Goal of the exercise -
Write out the lines of the listing below, from the line containing "You are a GUI" through the end of the listing, omitting the pictures.

+++ Data +++

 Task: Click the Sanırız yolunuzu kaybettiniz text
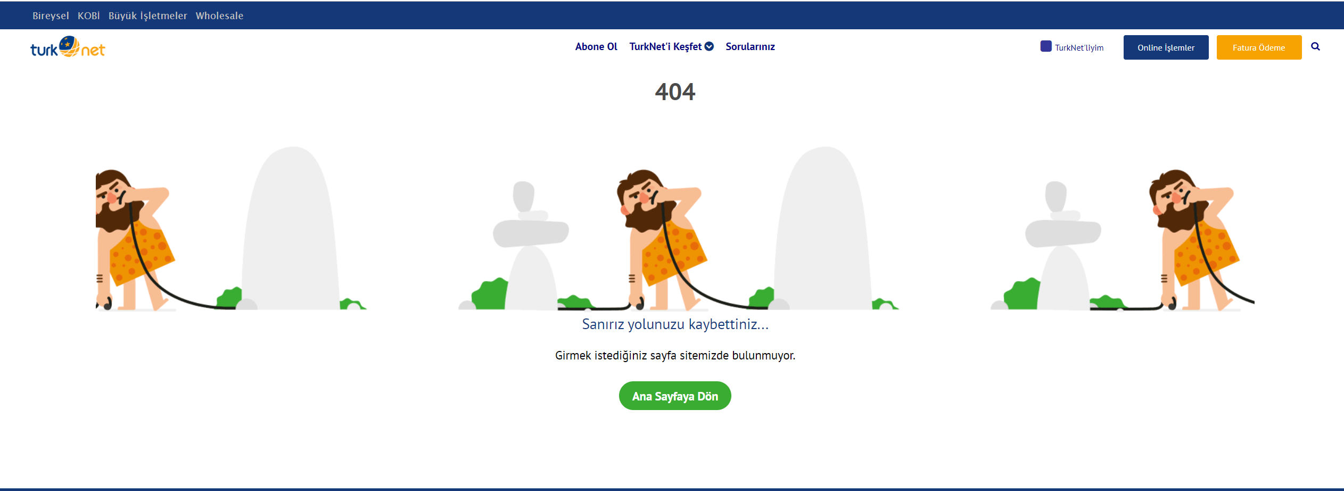coord(675,324)
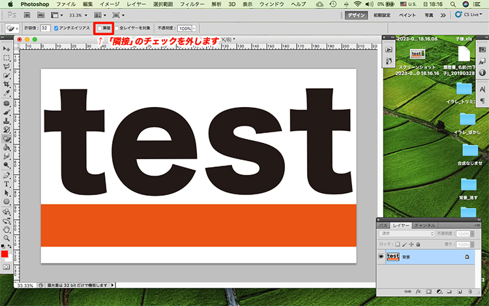
Task: Launch Adobe Bridge (Br) button
Action: click(x=26, y=14)
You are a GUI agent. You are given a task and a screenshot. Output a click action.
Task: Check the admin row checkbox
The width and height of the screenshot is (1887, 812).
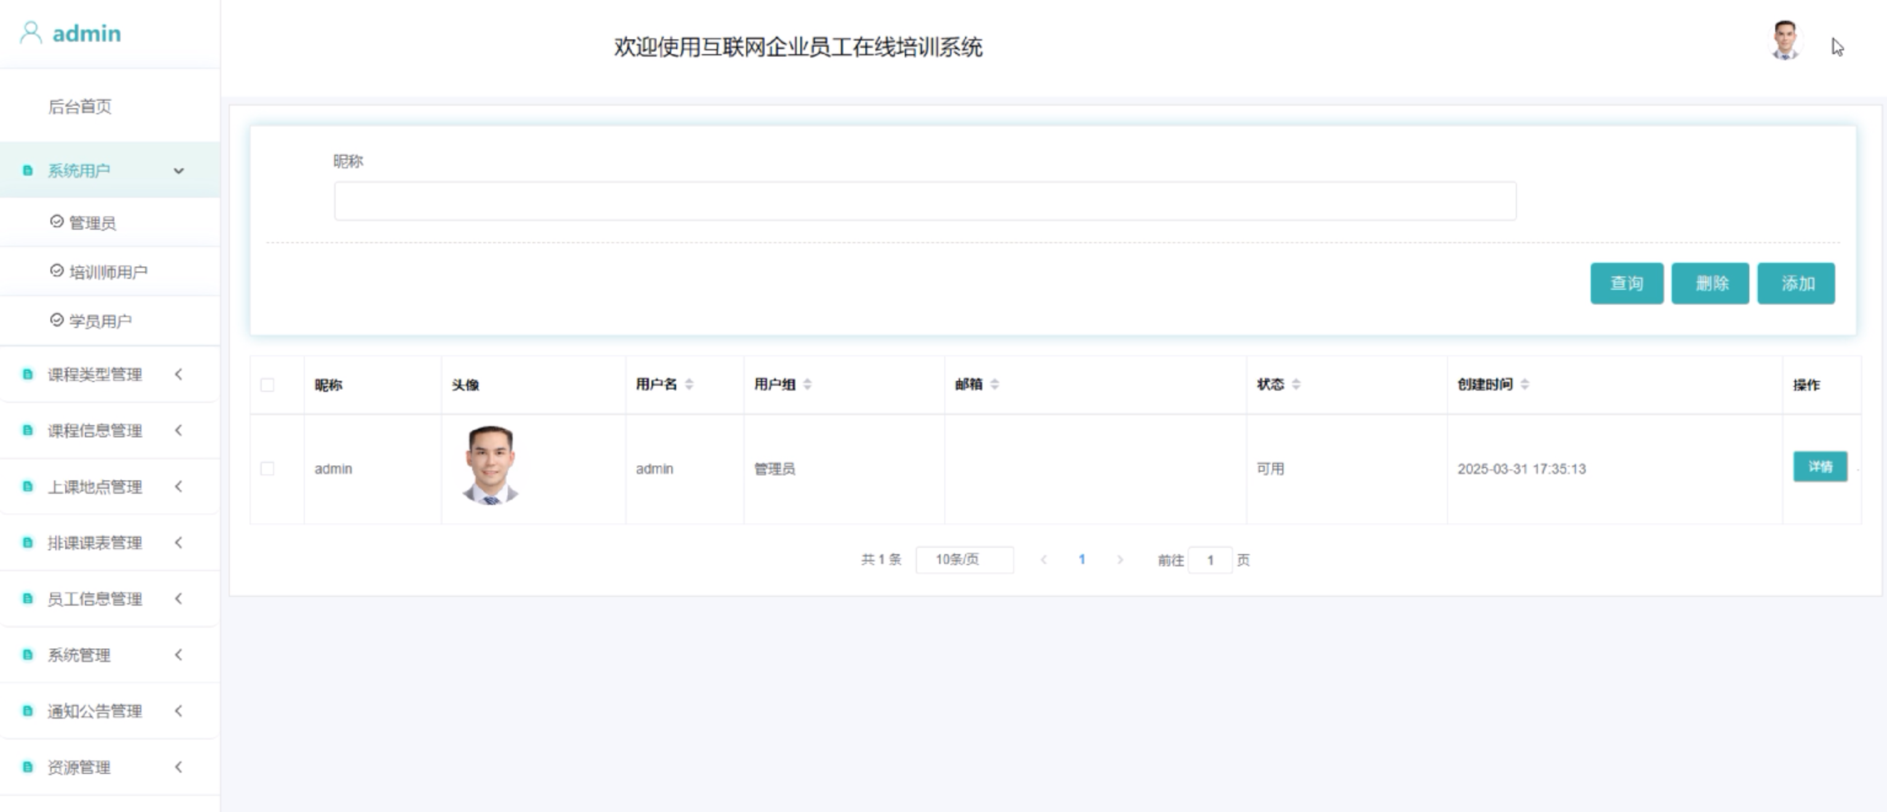pyautogui.click(x=267, y=469)
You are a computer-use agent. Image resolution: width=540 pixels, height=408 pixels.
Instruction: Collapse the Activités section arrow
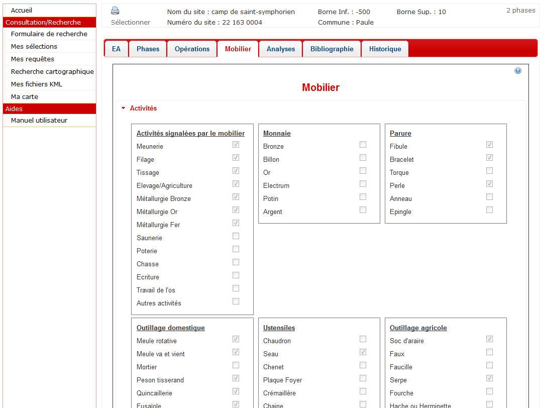click(x=123, y=108)
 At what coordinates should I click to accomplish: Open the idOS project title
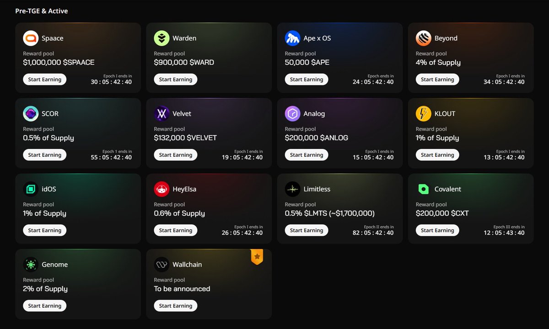pyautogui.click(x=48, y=189)
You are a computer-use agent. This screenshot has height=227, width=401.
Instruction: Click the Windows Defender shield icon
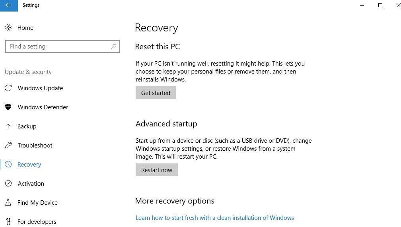[8, 107]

+++

Problem solution -
You are a GUI agent. You are given a task and a screenshot. Output a click action.
Task: Check the admin row checkbox
The width and height of the screenshot is (1887, 812).
pyautogui.click(x=267, y=469)
You are a computer-use agent. Image resolution: width=540 pixels, height=408 pixels.
Instruction: Collapse the Activités section arrow
click(x=123, y=108)
 At what coordinates should I click to accomplish: Open the idOS project title
pyautogui.click(x=48, y=189)
You are a computer-use agent. This screenshot has height=227, width=401.
Instruction: Click the Windows Defender shield icon
[8, 107]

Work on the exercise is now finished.